5. Eat Together. As already been mentioned, eating together as a family is very beneficial for a positive relationship and upbringing of children. Find a meal that everyone can share every day, or at least a couple times a week. Make something that everyone enjoys and encourage family conversations. Turn off all gadgets and encourage everyone to interact with one another.
6. Stay Involved. Proactively involve your children and spouse in any activity they are interested in. Be attentive enough to inquire about their well-being, ask questions, and really listen. It has been proven that these little gestures mean a great deal to them and may help you get closer.
7. Work Like a Team. When the family works together as a unit, every person feels appreciated for what they have contributed. Household tasks should be shared. Allow little children to assist with household duties such as tidying up their toys or placing their shoes back where they belong.
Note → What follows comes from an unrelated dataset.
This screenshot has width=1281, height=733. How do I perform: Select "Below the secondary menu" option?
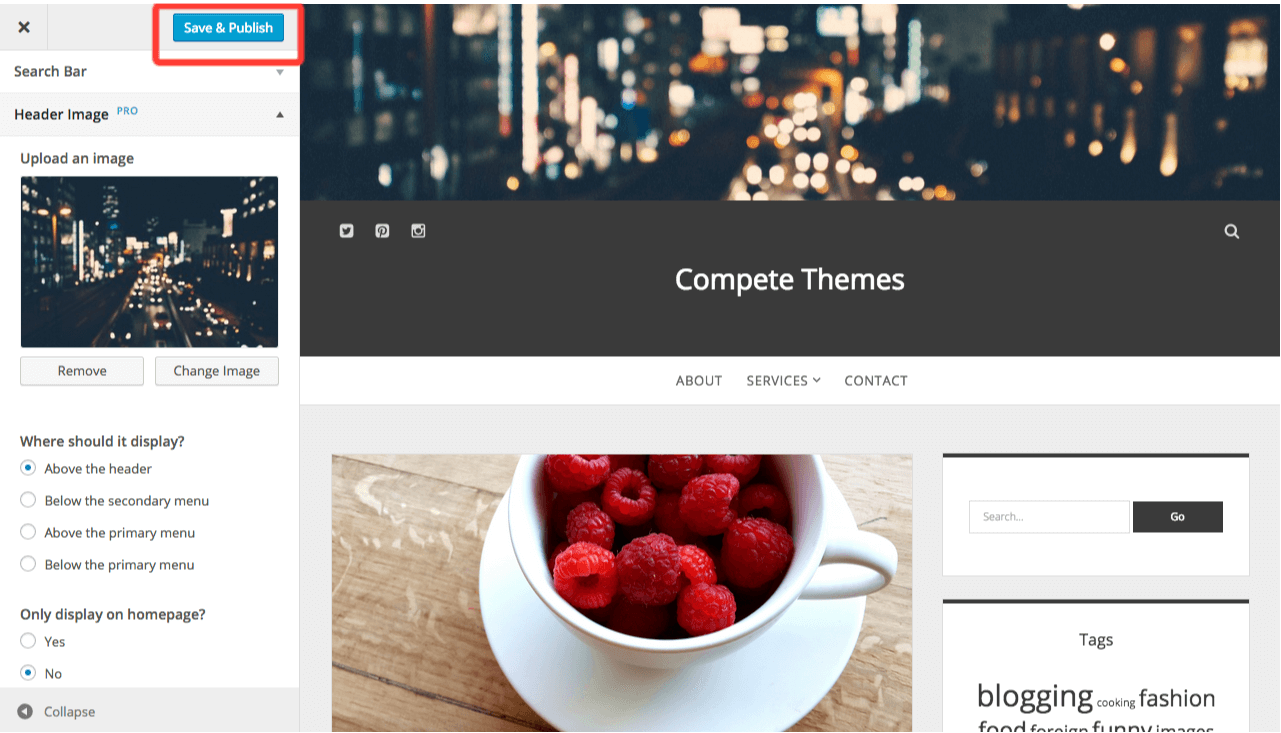(x=28, y=500)
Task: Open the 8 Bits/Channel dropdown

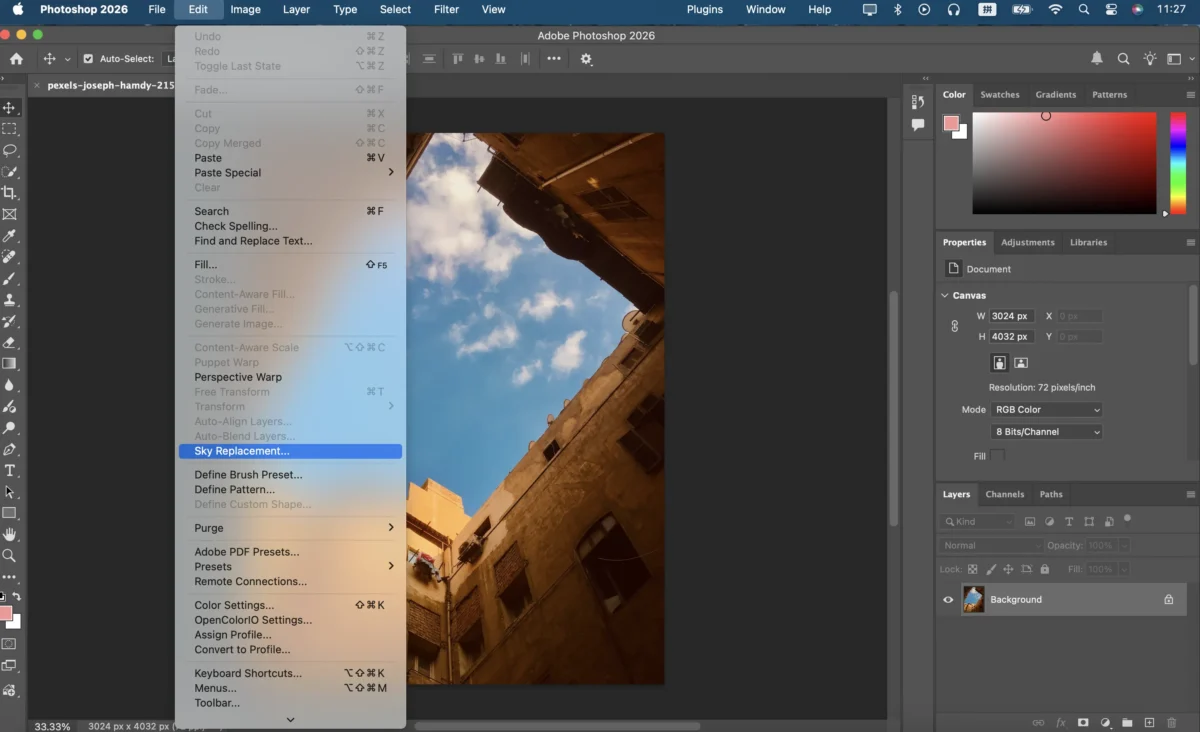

Let children decide things of their own. The decisions you let your child make will depend on their abilities and maturity, as well as the rules you’ve set.
8. Teach to Forgive. Whenever anyone makes a mistake, healthy families teach their members how to confess and forgive. It instills in youngsters a sense of accountability for their activities. The greatest way for children to learn is by example and precept. Do not only teach youngsters to forgive people who have wronged them; demonstrate how forgiveness works to maintain family unity and love.
The Strong Family.
The University of Nebraska researchers identified six important criteria that good families share. All of these traits contribute to family joy and strength.
- Their spiritual well-being is because they believe in a higher power and have the same ideas.
- They make their relationship a high priority and readily available for them.
- They expressed their appreciation to other family members
- They always have time for each other.
- They converse about both major and little matters.
- They are capable of overcoming obstacles and catastrophes; they are persistent.
Your initial relationship after birth is with your family. To strengthen your relationship with your family, spend quality time with them, acknowledge their efforts, and participate. . However, establishing such families is not straightforward. To remain together and accomplish a single objective takes effort and commitment.